* Assigned task *
Copy out the data in full and exactly, passing over the pictures.

* Supplied records *

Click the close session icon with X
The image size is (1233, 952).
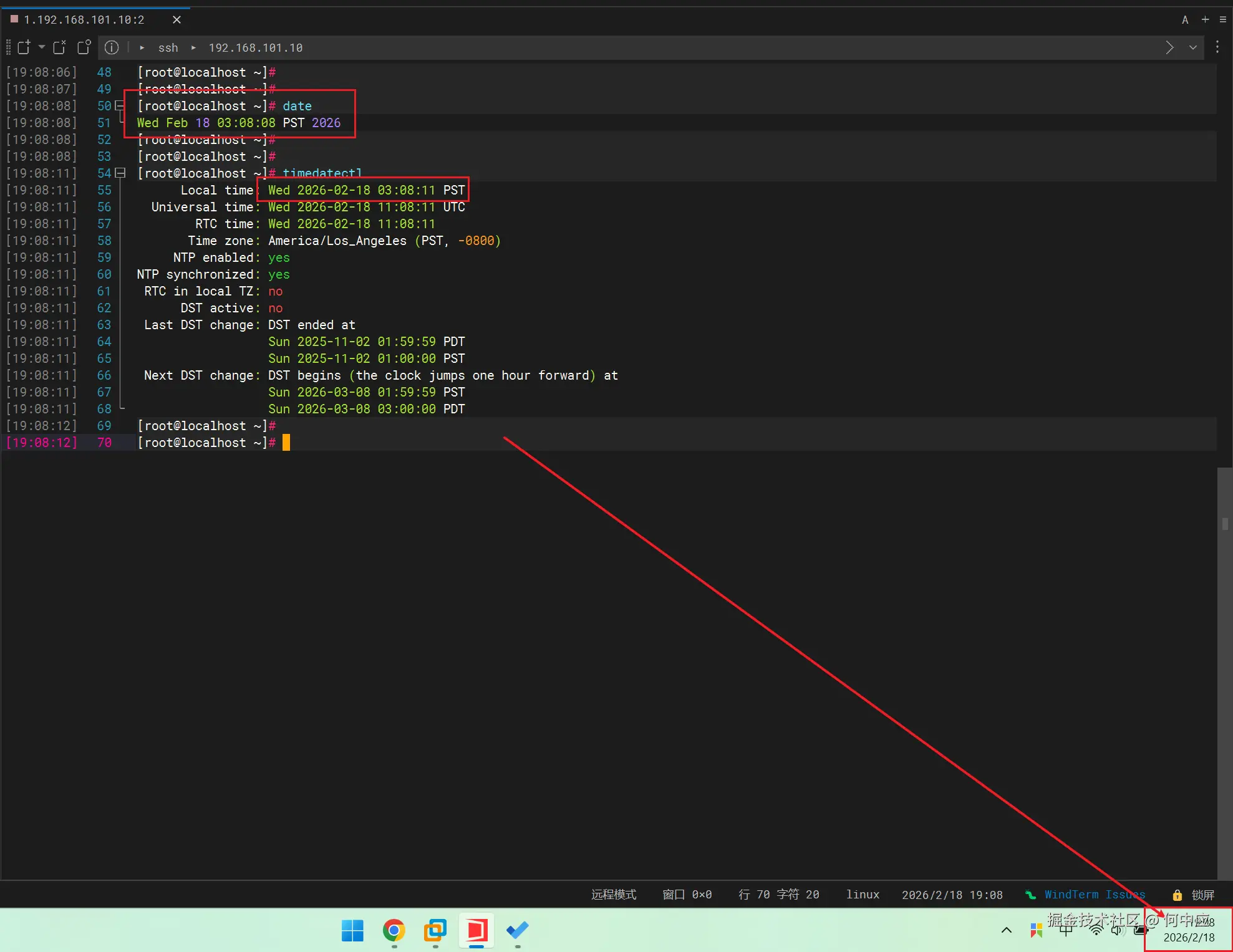[x=60, y=47]
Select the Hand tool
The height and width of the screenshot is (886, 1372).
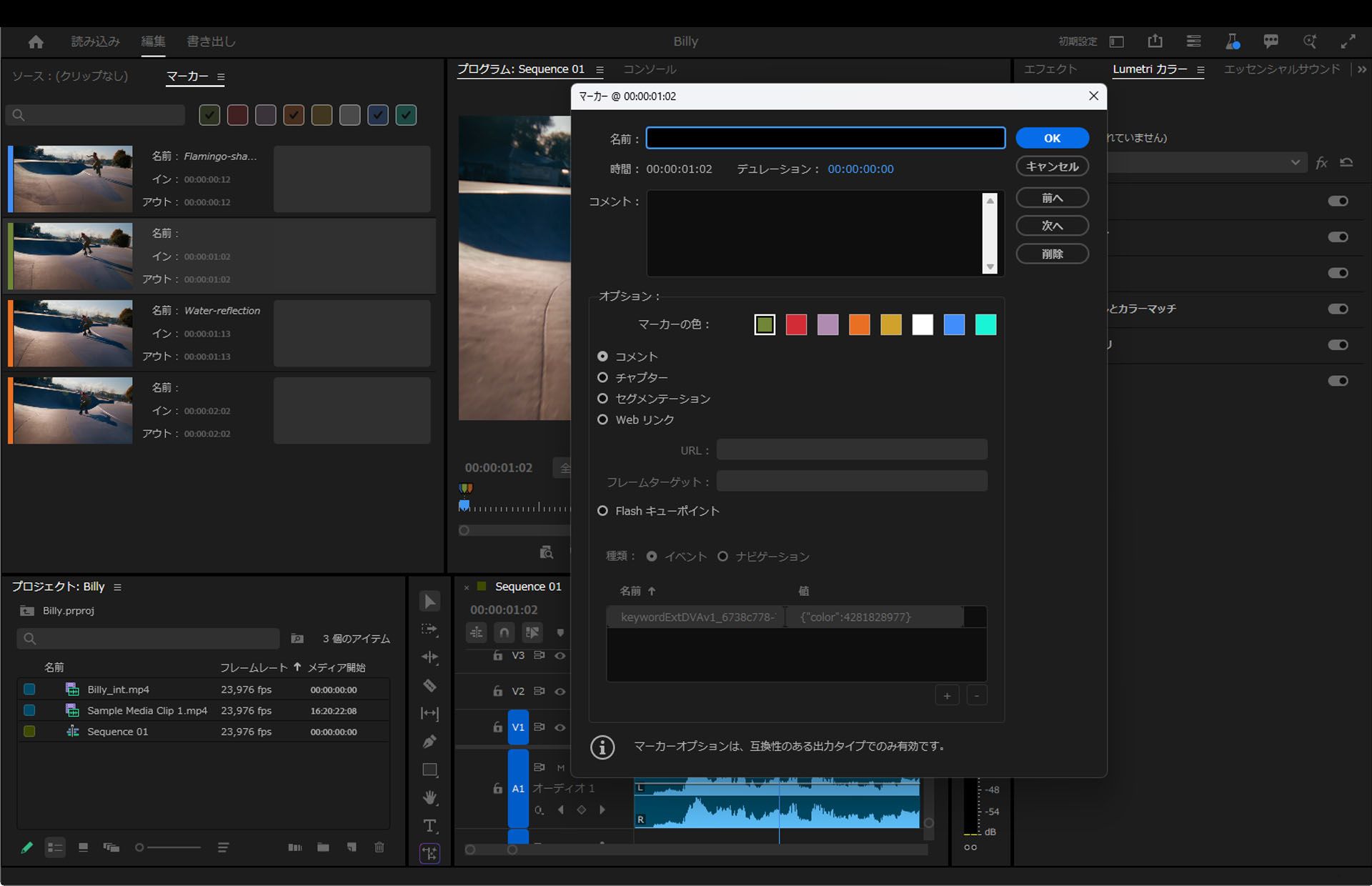[x=429, y=798]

* Result *
Click the close session icon with X
The image size is (1233, 952).
[x=60, y=47]
Select the Hand tool
The height and width of the screenshot is (886, 1372).
[x=429, y=798]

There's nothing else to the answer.